Read through the listing below and return only the lines containing "agent".

== Segment start ==

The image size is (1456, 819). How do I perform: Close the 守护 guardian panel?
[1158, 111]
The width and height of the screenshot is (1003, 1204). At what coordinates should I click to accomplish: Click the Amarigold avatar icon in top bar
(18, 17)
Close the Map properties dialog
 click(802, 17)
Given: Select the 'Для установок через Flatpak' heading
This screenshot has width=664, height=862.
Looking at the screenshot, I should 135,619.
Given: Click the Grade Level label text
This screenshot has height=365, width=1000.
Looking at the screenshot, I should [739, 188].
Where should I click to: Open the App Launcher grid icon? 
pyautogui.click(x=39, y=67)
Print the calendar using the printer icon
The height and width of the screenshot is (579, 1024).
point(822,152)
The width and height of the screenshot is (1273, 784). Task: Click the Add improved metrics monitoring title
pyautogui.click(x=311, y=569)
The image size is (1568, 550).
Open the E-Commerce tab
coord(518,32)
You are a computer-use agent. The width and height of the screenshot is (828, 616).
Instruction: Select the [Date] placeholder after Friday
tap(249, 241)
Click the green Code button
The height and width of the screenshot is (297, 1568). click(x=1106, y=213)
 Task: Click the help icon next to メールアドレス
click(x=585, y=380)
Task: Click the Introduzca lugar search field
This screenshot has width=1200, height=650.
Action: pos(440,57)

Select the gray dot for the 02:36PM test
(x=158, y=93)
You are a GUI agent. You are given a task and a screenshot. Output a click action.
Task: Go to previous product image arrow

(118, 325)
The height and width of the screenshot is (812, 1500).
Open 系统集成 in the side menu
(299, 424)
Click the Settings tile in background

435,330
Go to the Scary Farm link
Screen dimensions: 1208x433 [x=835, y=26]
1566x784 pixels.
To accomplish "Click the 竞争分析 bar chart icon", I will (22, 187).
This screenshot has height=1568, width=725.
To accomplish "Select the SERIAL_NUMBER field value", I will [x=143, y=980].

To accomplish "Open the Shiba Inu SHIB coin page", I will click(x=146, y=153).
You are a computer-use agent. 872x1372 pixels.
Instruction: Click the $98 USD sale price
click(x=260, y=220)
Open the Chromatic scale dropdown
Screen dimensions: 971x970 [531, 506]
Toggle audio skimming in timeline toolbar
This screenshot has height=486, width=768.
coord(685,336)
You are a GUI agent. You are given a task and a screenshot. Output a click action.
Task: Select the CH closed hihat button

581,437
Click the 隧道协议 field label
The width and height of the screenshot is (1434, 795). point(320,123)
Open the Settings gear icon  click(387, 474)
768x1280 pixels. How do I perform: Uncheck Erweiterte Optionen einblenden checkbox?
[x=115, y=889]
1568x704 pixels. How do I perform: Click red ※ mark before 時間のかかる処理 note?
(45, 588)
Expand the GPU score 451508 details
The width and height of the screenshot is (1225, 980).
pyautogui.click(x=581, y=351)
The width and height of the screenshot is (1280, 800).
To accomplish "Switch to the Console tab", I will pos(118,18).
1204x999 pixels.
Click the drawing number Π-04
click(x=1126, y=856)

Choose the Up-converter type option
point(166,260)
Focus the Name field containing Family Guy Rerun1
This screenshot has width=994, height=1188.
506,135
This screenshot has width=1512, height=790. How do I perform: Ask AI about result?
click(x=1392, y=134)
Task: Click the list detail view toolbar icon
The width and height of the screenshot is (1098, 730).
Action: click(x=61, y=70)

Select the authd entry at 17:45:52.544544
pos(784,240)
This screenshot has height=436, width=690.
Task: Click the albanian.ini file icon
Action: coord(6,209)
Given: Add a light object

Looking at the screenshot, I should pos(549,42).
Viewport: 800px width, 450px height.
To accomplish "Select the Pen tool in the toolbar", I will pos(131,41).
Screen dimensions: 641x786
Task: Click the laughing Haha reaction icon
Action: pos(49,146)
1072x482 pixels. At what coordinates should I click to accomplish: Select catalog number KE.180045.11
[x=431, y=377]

== Segment end ==

*Written response*:
You are a computer-use agent. The width and height of the screenshot is (828, 616).
You are a GUI agent. You are given a task and a screenshot. Output a click action.
You are a computer-use agent. 872x1372 pixels.
You are a GUI agent. You are given a task and a screenshot. Output a click action.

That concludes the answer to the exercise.